Charged Topological Solitons in Zigzag Graphene Nanoribbons
M. P. L\'opez-Sancho, Luis Brey

TL;DR
This paper investigates topological solitons in zigzag graphene nanoribbons, revealing their role as charge excitations and their formation at magnetic domain interfaces, which influences charge accommodation.
Contribution
It introduces the concept of topological solitons arising from magnetic degeneracy in zigzag graphene nanoribbons and explores their role as charge carriers.
Findings
Solitons appear at interfaces between degenerate magnetic ground states.
Charge addition favors soliton formation over conduction band occupation.

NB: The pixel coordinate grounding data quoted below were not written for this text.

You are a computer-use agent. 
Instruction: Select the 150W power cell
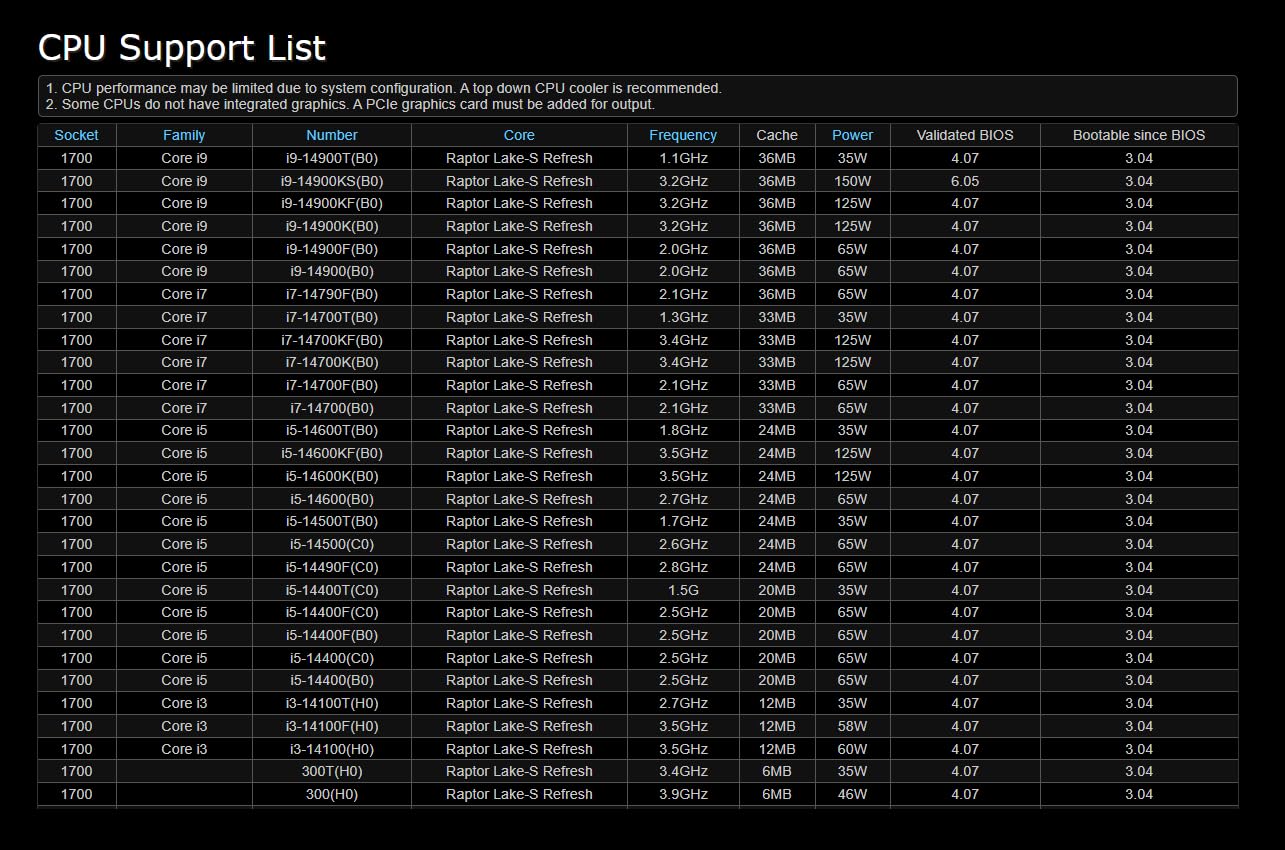[x=852, y=181]
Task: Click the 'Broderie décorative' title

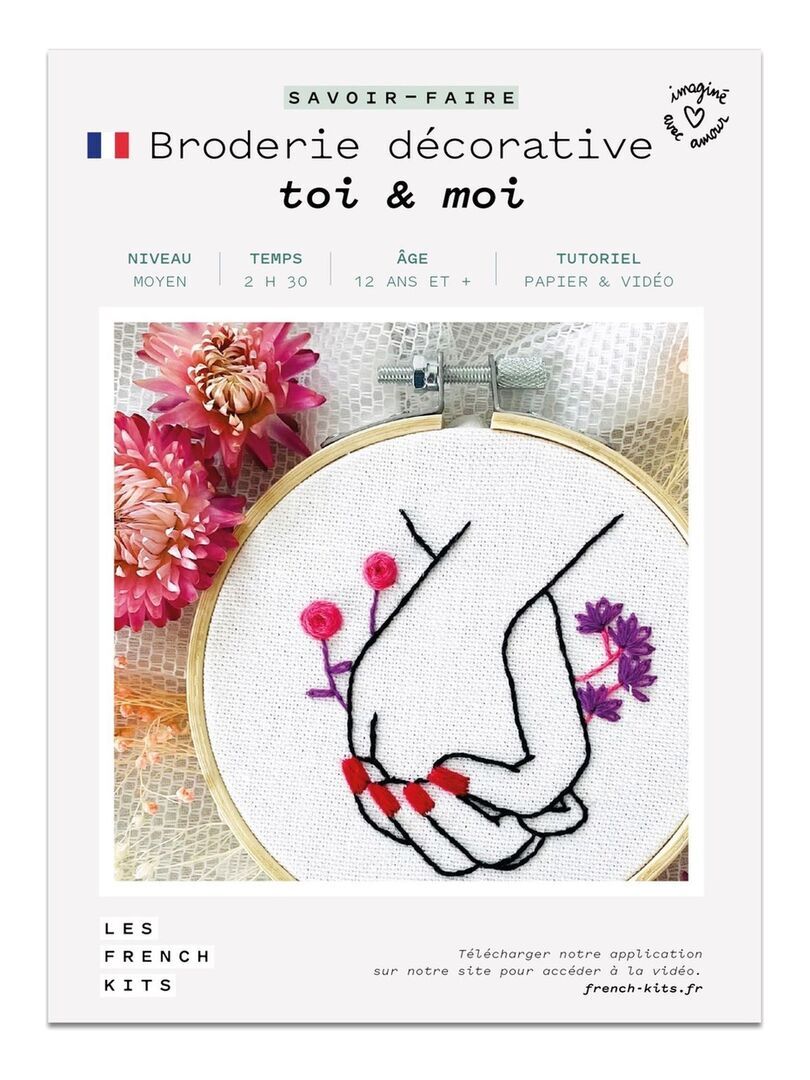Action: (401, 145)
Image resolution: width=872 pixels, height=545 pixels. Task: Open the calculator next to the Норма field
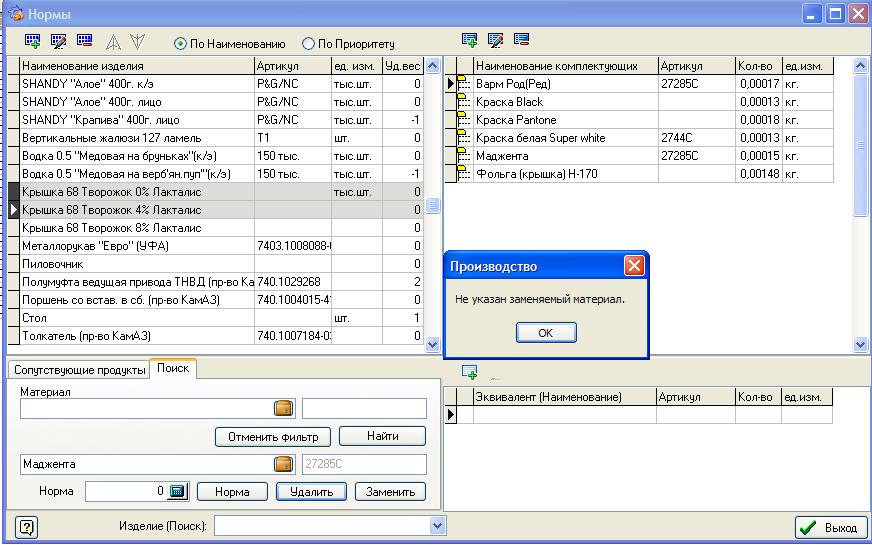pos(177,491)
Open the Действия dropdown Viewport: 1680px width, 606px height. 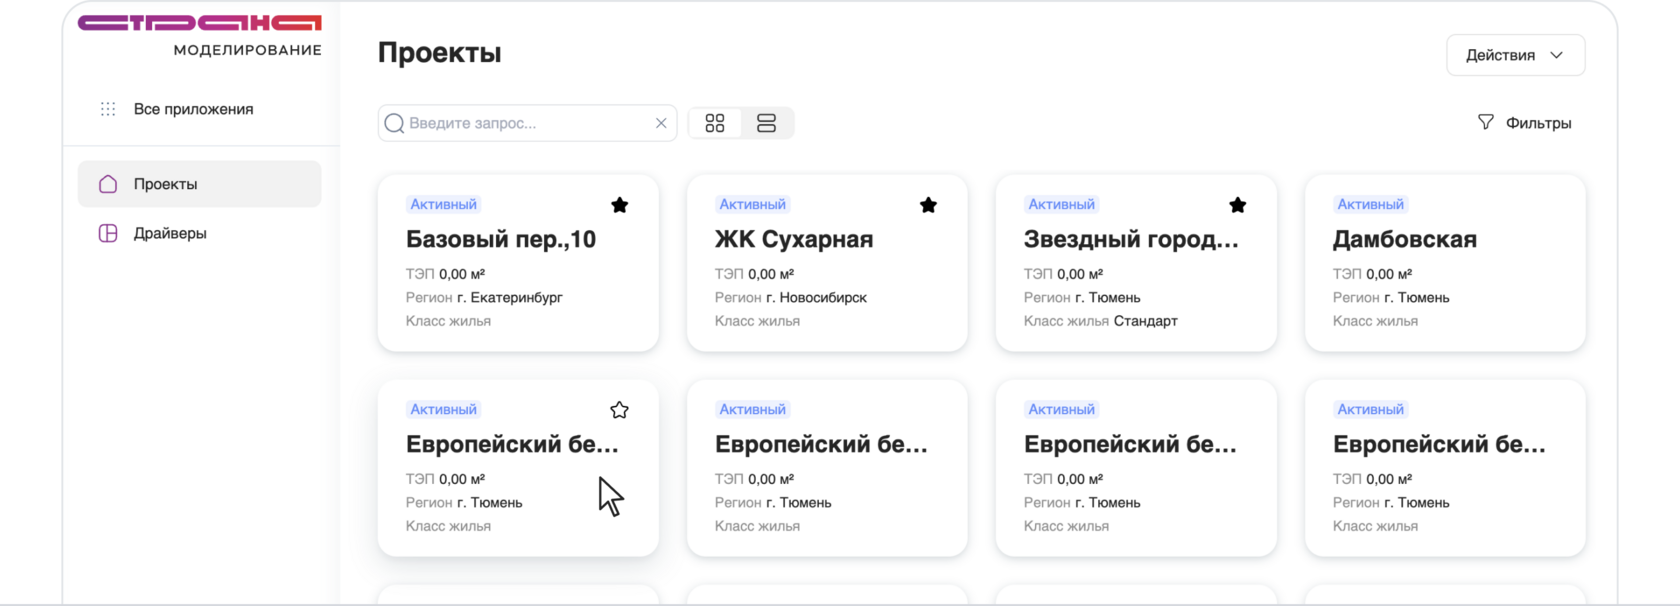point(1514,55)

Solitons serve as relevant charge excitations in the system.
Abstract
Graphene nanoribbons with zigzag terminated edges have a magnetic ground state characterized by edge ferromagnetism and antiferromagnetic inter edge coupling. This broken symmetry state is degenerate in the spin orientation and we show that, associated with this degeneracy, the system has topological solitons. The solitons appear at the interface between degenerate ground states. These solitons are the relevant charge excitations in the system. When charge is added to the nanoribbon, the system energetically prefers to create magnetic domains and accommodate the extra electrons in the interface solitons rather than setting them in the conduction band.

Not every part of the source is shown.